---------- 対象テキスト ----------

源氏物語の話14 雨夜の品定め

第二帖「帚木」②/五月雨と物忌/宮腹の中将/義兄であり親友でありライバル/男同士の女性談義/かたかどもなき人はあらんや/上流中流下流/吉村研一「源氏物語において『ほほゑむ』の果たした役割 『ゑむ』と『ほほゑむ』の違い」/ほほゑむ人としての光源氏

【以下文字起こし】

源氏物語解説の第14回です。箒木の帖の解説としては二回目になります。

今回から、有名な「雨夜の品定め」のシーンについて話すんですが、これがねー、思った以上に面白くて、考えることが色々あったので、一回では終わりそうにありません。何回かに分割して、ゆっくり扱おうと思います。

本文どう始まるかっていいますと、

なが雨はれまなき頃、うちの御物忌さしつゞきて、いとゞながゐ侍ひ給ふを、おほいとのにはおぼつかなくうらめしくおぼしたれど、よろづの御よそひ、なにくれとめづらしきさまに、調じ出で給ひつゝ、御むすこの君たち、たゞこの御とのゐ所の宮仕へを勤め給ふ

なが雨っていうのは五月雨のことですね。さみだれって「五月の雨」と書きますが、これは旧暦の五月ですから、今で言うところの梅雨シーズンなんですよね。雨季に振り続ける雨のことを指します。

そういう季節に、宮中では物忌が何日も続いたと書いてある。物忌というのは当時の文化としてはかなり重要なもので、いつか詳しく話す日が来ると思うので今回はさらっと説明しますが、陰陽道的判断に由来する謹慎のことを物忌といいます。

----------

• 課題 1:
雨夜の品定めの解説のうち、「今回から、有名な「雨夜の品定」から「り続ける雨のことを指します。」までを一字一句違えずに書き写してください。
• 課題 2:
雨夜の品定めの解説をもとに、次の問いに答えてください。
(a) 今回の源氏物語解説は第何回か。
(b) 「なが雨」とは何のことか。
(c) 物忌は何に由来する謹慎か。
• 課題 3:
雨夜の品定めの解説の冒頭にあり、スラッシュで区切られた項目の並ぶ行から、「第二帖「帚木」②」より後の項目をすべて挙げてください。

---------- 提示資料 ----------

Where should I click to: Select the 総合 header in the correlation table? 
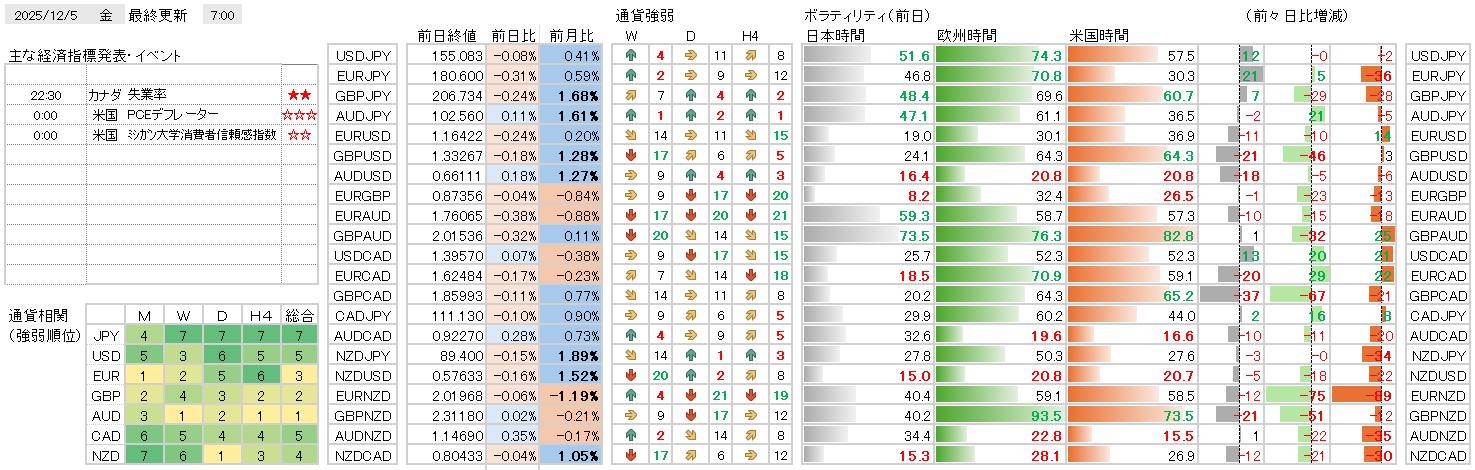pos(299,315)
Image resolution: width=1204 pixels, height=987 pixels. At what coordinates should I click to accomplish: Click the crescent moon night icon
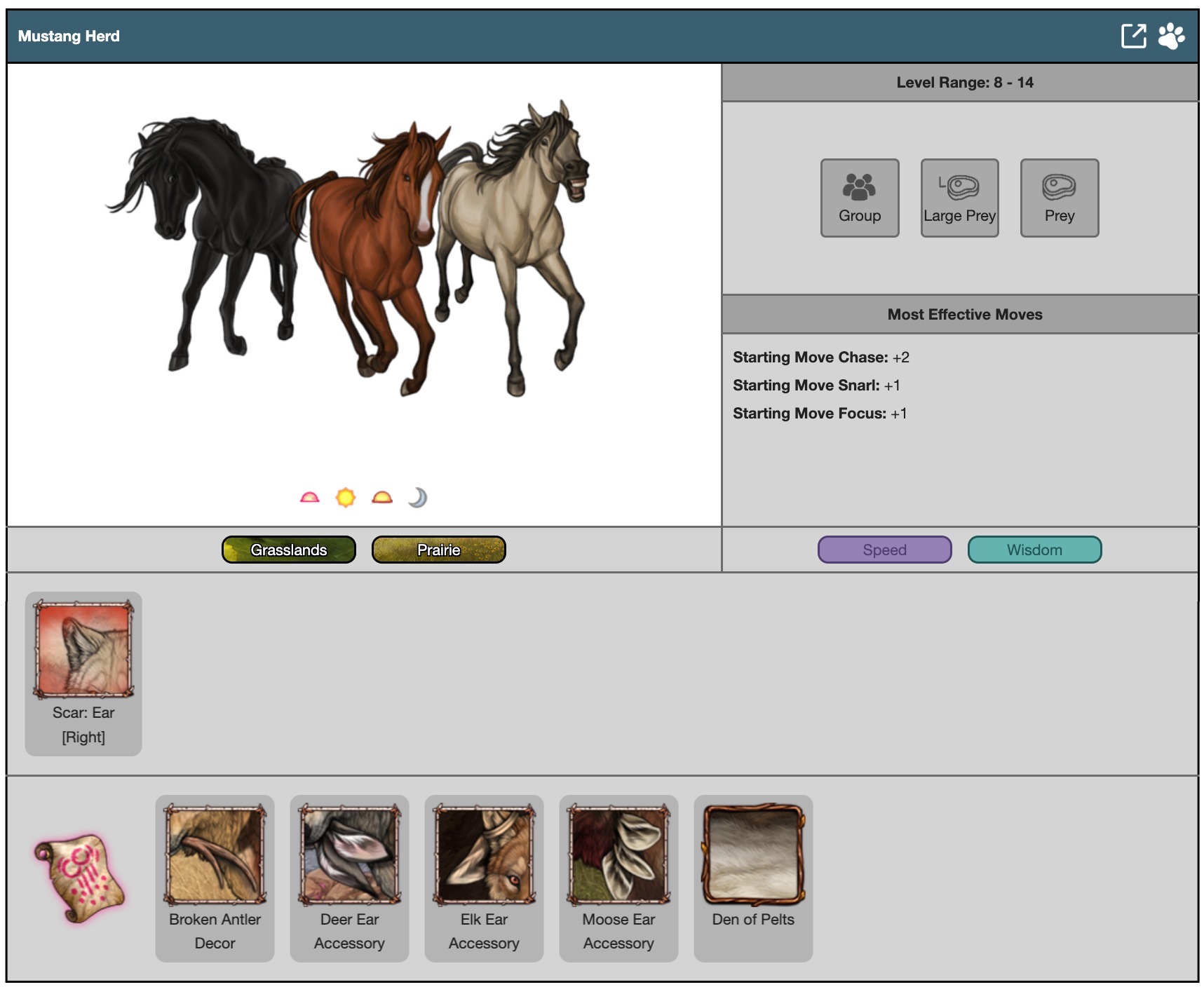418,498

----------

• 解答 1:
今回から、有名な「雨夜の品定め」のシーンについて話すんですが、これがねー、思った以上に面白くて、考えることが色々あったので、一回では終わりそうにありません。何回かに分割して、ゆっくり扱おうと思います。

本文どう始まるかっていいますと、

なが雨はれまなき頃、うちの御物忌さしつゞきて、いとゞながゐ侍ひ給ふを、おほいとのにはおぼつかなくうらめしくおぼしたれど、よろづの御よそひ、なにくれとめづらしきさまに、調じ出で給ひつゝ、御むすこの君たち、たゞこの御とのゐ所の宮仕へを勤め給ふ

なが雨っていうのは五月雨のことですね。さみだれって「五月の雨」と書きますが、これは旧暦の五月ですから、今で言うところの梅雨シーズンなんですよね。雨季に振り続ける雨のことを指します。

• 解答 2:
(a) 第14回
(b) 五月雨
(c) 陰陽道的判断

• 解答 3:
五月雨と物忌
宮腹の中将
義兄であり親友でありライバル
男同士の女性談義
かたかどもなき人はあらんや
上流中流下流
吉村研一「源氏物語において『ほほゑむ』の果たした役割 『ゑむ』と『ほほゑむ』の違い」
ほほゑむ人としての光源氏